DSC analysis for the PA component in 80/17/3 PA/EVA-g-MA blend and their composites showed when 1 wt% of OIP was incorporated. The T_c increased from 190.5°C to 193.5°C for the 80/17/3 PA/EVA-g-MA blend. Therefore, OIP in the blend acts as a nucleating agent to form crystal nuclei during the cooling PA melt, and this reduces the crystallite size and, finally, increases the crystallization temperature. However, these results show that by increasing the OIP by more than 1 wt%, the crystallization temperature decreased to 191.2°C for the 80/17/3/5 PA/EVA-g-MA/OIP composite due to the increase in the amount of particle aggregation. We also found that by increasing the amount of OIP in the PA/compatibilizer mixture up to 1 wt%, the melting temperature of the PA component decreased from 225.7°C (80/17/3 PA/EVA-g-MA) to 223.6°C and then increased. However, as can be seen in Table 2, OIP loading decreased PA crystallinity. This increase in the T_m and decline in the degree of crystallinity of the PA component in PA/EVA/OIP composites is attributed to the OIP-matrix interaction, which means that the presence of OIP results in a decrease in molecular mobility of the matrix component.^10,17,28

Thermogravimetric analysis (TGA)

The thermal properties of the PA/EVA mixture and its composites are evaluated using thermogravimetric analysis under a nitrogen atmosphere. Figure 3 presents the thermal curves and the derivative curves (DTG) of all systems.

Figure 3.

(a) TGA and (b) DTG thermograms of the PP/EVA/EVA-g-MA composites in N₂ atmospheres.

For each sample, the onset temperature of degradation (T_onset), defined as a 5% weight degradation of the sample, is obtained from TGA curves. Furthermore, the DTG curves reveal the maximum weight loss rate. Therefore, the peak temperature (T_p) and degradation stage can be studied. By investigating the degradation temperatures for the PA/EVA-g-MA blend, two degradation steps are seen; the first one can be attributed to the removal of acetic acid of EVA, and the second one may be associated with the degradation of PA, and the EVA backbone. However, for the other samples, the initial degradation step can be related to the degradation of nanoparticles in addition to the removal of the acetic acid of EVA.^16,29 The onset temperature of degradation values of PA/EVA-g-MA with 0, 0.5, 1, 3, and 5 wt% OIP was equal to 362.5, 371.5, 374.6, 364.2, and 362.2°C, respectively (Table 3). The composites presented a rise in T_onset values from 0.5 wt% OIP when compared to the PA/EVA-g-MA mixture, with a maximum of 374.6°C for the combination including 1 wt% OIP (Table 3). Our results obtained from DTG curves also reveal that the peak temperatures of PA/EVA-g-MA composites are raised to 1 wt% OIP and then declined compared with that of the PA/EVA-g-MA mixture. According to these results, in the presence of OIP, the thermal resistance increased, which can be attributed to good dispersion of OIP, which led to a more homogeneous spread of OIP in the mixture and the conduction of heat.

Table 3.

TGA and DTA data of the PA/EVA/EVA-g-MA and PA/EVA/EVA-g-MA/OIP composites.

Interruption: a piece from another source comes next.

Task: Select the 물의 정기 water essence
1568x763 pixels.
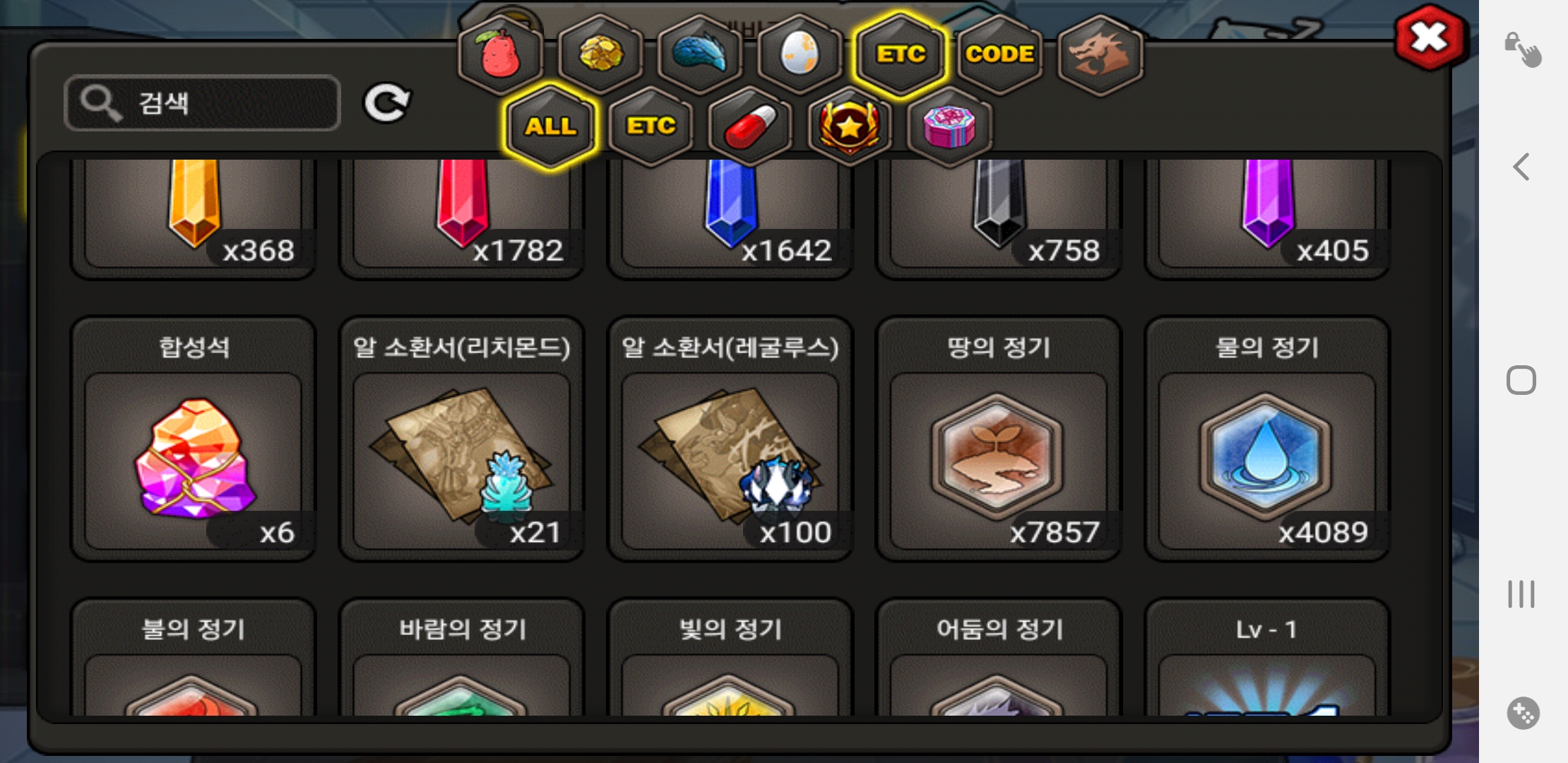Action: [x=1267, y=439]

Sample	T_onset (°C)	T_p (°C)
Sample	T_onset (°C)	PA	EVA
80/17/3	362.5	454.0	374.3
80/17/3/0.5	371.5	455.6	385.4
80/17/3/1	374.6	456.9	396.7
80/17/3/3	364.2	455.1	386.6
80/17/3/5	362.2	452.4	384.5

Dynamic mechanical thermal analysis (DMTA)

DMTA analysis at varying temperatures was conducted to evaluate the storage modulus (E′) and loss modulus (E″) of the PA/EVA blend and its nanocomposites. We also calculated tan δ (mechanical loss factor) using E″ to E′ ratio. The temperature of the maximum peak of tan δ is related to the glass transition temperature (Tg) of PA and EVA polymers. E′ and tan δ of the samples are demonstrated in Figure 4 and Table 4. From Figure 4(a) and Table 4, E′ at room temperature for PA/EVA/0.5 OIP, PA/EVA/1 OIP, PA/EVA/3 OIP, and PA/EVA/5 OIP is equal to 0.949, 1.240, 1.125, and 0.805 GPa, respectively. E′ of the PA/EVA mixture without OIP was obtained 0.437 GPa. As can be seen, the E′ of all PA/EVA nanocomposites was higher than that of the PA/EVA mixture, and the OIP concentration influenced the elasticity of the nanocomposites.

Figure 4.

DMTA curves for PA/EVA/EVA-g-MA composites: (a) storage modulus and (b) tanδ at a wide range of temperature.

Table 4.

DMTA results for PA/EVA/EVA-g-MA and PA/EVA/EVA-g-MA/OIP composites.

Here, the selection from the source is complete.